Pipelines mixing cmd.o(...) with auxiliary save_*=True outputs
(e.g. save_periodogram) also run in library mode — the C-side
writers fopen/fwrite into a per-Pipeline tmpdir during the in-
process call, and pyvartools reads the files back with the
existing parsers. Performance is between full library mode and
subprocess (still does the disk I/O for the side-output files);
point TMPDIR at /dev/shm to make those writes RAM-only.
Per-LC output filenames¶
Batch runs (run_batch, LightCurveBatch.run(), run_filelist with
in-memory LCs) default to <outdir>/<lc.name> for each LC's output
file. To pick the per-LC basenames from Python instead — without
needing a list file or perlc_vars plumbing — wrap a list of strings
in PerLC and pass it as outname:
import os, tempfile
import pyvartools as vt
from pyvartools import commands as cmd
lcs = [vt.LightCurve.from_file(f"EXAMPLES/{i}") for i in range(1, 4)]

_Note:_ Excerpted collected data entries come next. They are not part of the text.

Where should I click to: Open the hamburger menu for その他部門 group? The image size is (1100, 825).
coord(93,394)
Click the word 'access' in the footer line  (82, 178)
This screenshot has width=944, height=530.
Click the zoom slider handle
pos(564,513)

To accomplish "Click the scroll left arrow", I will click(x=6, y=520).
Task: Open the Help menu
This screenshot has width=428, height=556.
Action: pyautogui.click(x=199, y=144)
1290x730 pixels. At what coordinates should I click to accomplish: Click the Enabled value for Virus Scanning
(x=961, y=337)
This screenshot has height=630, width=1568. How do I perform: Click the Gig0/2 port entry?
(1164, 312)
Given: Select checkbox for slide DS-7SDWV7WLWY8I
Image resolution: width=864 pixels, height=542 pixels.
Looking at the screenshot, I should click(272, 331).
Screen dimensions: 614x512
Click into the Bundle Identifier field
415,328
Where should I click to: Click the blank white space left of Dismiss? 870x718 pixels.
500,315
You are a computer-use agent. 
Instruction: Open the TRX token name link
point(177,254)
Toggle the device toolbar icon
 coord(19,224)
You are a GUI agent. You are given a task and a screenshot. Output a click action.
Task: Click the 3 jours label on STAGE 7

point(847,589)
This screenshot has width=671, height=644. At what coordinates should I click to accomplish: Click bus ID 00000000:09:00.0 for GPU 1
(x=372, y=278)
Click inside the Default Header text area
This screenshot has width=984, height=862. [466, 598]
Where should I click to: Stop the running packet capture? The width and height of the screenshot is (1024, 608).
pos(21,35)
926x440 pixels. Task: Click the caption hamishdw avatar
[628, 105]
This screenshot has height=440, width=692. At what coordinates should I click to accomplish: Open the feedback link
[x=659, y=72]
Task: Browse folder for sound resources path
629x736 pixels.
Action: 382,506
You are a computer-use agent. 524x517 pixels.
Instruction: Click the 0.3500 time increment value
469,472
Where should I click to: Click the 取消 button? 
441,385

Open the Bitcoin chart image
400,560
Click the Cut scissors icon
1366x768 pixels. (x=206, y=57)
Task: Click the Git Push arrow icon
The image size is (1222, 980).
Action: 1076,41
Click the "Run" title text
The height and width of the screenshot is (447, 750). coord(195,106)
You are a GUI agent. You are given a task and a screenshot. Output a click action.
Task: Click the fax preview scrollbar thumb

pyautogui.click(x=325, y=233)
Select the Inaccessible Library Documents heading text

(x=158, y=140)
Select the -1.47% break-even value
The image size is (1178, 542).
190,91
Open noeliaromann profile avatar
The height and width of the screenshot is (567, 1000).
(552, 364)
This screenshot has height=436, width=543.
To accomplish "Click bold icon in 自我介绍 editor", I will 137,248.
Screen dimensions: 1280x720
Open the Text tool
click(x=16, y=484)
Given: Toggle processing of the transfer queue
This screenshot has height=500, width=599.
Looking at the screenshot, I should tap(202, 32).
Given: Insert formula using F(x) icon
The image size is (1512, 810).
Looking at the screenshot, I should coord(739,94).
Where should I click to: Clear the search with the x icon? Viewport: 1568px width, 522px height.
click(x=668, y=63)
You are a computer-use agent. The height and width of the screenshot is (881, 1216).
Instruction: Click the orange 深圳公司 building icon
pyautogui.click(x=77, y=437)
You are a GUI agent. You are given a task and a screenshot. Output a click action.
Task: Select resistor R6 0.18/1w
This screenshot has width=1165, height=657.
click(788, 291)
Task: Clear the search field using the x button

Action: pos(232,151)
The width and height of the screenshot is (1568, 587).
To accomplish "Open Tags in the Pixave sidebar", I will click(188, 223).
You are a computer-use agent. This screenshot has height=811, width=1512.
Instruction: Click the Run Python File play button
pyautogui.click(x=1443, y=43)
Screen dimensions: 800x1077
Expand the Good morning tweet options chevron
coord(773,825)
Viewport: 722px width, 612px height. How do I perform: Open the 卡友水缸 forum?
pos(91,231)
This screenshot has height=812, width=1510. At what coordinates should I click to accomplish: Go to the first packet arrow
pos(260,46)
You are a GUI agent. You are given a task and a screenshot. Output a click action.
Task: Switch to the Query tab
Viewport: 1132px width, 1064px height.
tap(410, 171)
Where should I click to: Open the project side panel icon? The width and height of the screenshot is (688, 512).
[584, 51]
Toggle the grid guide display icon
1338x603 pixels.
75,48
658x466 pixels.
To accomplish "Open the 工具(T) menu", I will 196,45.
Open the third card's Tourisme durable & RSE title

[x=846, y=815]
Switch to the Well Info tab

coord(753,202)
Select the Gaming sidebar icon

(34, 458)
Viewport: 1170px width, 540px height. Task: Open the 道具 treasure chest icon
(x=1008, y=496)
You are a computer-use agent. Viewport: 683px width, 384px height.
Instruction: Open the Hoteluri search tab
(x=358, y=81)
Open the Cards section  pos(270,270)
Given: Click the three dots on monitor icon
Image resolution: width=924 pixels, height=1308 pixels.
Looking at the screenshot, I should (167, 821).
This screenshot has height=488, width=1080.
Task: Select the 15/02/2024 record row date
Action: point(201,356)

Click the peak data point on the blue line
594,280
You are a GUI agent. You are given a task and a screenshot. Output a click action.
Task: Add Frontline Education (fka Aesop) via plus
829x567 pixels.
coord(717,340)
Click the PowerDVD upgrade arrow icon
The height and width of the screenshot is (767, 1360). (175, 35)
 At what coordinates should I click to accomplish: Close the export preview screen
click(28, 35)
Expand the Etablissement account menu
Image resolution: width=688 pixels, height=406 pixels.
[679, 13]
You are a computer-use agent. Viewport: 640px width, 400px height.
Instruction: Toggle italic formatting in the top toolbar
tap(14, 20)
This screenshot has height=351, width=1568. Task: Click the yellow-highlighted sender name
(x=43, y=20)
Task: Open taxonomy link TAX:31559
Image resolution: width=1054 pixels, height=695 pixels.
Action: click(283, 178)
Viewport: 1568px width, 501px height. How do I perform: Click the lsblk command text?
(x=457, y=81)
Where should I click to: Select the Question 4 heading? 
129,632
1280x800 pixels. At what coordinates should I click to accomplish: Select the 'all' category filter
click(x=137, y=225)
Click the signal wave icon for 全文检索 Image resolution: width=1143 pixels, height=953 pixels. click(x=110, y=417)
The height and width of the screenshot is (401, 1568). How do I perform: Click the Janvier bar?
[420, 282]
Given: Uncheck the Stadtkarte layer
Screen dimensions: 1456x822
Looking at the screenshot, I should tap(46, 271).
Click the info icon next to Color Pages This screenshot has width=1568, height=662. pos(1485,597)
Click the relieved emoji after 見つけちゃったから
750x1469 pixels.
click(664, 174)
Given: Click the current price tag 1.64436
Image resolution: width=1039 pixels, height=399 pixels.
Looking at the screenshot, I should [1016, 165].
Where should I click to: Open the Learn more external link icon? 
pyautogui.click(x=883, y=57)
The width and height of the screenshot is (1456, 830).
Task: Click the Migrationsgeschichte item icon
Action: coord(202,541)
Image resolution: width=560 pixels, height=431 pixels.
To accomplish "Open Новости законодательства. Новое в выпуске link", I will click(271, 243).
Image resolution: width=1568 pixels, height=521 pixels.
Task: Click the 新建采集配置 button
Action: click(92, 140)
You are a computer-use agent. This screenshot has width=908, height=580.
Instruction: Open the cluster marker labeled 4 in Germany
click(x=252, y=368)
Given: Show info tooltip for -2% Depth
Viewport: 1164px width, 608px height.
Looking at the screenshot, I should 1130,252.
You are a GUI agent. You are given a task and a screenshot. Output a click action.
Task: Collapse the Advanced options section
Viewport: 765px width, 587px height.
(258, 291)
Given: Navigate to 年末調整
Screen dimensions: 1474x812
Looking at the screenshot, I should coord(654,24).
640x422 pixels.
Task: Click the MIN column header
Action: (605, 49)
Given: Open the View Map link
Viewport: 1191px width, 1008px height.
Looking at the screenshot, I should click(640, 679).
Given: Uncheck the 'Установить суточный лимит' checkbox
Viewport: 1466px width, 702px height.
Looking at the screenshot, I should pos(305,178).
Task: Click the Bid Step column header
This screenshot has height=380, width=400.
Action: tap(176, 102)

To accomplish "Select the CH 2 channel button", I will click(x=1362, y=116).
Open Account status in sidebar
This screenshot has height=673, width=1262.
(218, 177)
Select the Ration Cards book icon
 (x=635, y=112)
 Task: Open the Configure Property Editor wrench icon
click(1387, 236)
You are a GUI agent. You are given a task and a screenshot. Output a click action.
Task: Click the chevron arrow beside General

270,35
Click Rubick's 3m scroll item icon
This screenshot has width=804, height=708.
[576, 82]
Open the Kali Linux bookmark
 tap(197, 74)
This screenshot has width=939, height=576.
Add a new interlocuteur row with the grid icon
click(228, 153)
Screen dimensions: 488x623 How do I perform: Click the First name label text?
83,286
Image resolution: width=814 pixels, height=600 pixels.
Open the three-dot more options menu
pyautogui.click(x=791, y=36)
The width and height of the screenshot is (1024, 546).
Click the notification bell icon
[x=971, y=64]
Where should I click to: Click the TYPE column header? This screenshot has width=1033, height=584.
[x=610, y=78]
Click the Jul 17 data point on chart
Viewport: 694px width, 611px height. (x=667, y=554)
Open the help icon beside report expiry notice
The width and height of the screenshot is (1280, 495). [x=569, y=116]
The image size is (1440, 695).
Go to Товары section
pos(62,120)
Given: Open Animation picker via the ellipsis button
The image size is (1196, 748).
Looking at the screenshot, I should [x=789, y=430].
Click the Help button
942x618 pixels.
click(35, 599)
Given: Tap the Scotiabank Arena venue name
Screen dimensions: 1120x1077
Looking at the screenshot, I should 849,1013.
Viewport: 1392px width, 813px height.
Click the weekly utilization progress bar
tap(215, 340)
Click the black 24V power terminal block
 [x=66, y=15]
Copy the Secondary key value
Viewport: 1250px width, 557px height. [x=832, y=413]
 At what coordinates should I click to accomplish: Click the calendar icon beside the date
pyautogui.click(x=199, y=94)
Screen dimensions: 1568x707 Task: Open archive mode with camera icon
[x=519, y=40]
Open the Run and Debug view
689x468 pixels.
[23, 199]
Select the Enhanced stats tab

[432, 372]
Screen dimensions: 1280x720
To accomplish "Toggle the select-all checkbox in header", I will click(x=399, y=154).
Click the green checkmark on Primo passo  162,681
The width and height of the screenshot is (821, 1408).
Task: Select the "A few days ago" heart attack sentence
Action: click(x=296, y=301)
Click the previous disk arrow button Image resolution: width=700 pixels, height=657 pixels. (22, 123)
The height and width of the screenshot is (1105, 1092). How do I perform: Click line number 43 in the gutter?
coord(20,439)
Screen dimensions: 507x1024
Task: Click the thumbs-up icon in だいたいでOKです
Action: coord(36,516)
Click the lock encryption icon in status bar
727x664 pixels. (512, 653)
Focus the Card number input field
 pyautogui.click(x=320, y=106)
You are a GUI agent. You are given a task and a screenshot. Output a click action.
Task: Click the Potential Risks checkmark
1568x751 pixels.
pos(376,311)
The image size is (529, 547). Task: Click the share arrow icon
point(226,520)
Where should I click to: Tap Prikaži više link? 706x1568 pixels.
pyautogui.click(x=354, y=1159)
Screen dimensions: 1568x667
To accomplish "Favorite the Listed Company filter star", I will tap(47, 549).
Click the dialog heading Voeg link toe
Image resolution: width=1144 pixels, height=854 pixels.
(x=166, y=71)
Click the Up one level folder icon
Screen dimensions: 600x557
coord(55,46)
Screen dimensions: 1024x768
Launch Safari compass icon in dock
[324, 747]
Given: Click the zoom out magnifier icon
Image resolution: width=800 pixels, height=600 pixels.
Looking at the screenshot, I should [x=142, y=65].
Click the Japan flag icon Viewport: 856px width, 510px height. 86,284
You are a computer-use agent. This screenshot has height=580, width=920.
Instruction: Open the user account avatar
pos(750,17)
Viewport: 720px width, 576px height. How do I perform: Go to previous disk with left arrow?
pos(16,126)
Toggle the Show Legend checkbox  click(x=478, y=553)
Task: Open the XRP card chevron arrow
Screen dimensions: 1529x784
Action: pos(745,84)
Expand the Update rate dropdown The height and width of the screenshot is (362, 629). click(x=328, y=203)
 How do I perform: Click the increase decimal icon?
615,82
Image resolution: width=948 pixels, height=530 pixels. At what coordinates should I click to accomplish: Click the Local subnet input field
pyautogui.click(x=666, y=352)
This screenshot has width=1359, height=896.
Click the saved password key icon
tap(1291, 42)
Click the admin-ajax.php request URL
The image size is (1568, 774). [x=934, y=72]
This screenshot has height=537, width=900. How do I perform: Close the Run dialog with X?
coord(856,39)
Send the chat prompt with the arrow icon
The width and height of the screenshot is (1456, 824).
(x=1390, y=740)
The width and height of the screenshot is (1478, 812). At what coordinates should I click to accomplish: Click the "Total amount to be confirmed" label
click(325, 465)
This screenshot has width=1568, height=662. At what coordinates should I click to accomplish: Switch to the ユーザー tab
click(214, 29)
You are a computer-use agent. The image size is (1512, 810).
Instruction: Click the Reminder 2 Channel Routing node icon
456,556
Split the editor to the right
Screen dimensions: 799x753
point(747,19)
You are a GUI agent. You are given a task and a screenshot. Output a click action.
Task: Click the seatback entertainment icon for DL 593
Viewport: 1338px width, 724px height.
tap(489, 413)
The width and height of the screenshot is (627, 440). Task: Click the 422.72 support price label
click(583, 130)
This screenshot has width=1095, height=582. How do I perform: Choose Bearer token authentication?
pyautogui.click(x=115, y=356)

outdir = tempfile.mkdtemp(prefix="cmd_o_perlc_outname_")
names = [f"star_{i:03d}.lc" for i in range(1, 4)]
batch = vt.Pipeline([
cmd.clip(5.0),
cmd.o(outdir=outdir, outname=vt.PerLC(names), allcols=True),
]).run_batch(lcs)
assert sorted(os.listdir(outdir)) == sorted(names)
The PerLC list must have one entry per light curve in the batch.
Both outdir= and the PerLC outname= are required together;
outname=PerLC([...]) without outdir= raises a clear ValueError
at run-batch entry. The same pipeline works in subprocess mode
(VARTOOLS_USE_LIBRARY=0) and produces byte-identical output files.
Multiple cmd.o(outname=PerLC(...)) instances in a single pipeline
each map to their own outdir with their own per-LC names — pyvartools
allocates a distinct synthetic inlist variable per cmd.o. Combining
with capture=True also works: the file is written under
<outdir>/<name_i> and the LC is captured into result.files[key].
The auto-rewrite (which translates outname=PerLC([...]) into a
synthetic namefromlist + per-call inlist update) leaves the user's
cmd.o instance unchanged after the run via try/finally, so a
Pipeline reused across multiple calls behaves identically each time.
print_cols — Emit user-computed variables to the output table¶
Syntax
Description
Include the values of one or more user-computed variables (e.g. results of expr commands, per-LC variables from perlc_vars, or carried-forward scalars) as additional columns in the per-LC statistics table. This is the primary way to surface user-defined scalars in the final results table. Light-curve vectors are reduced to their first element.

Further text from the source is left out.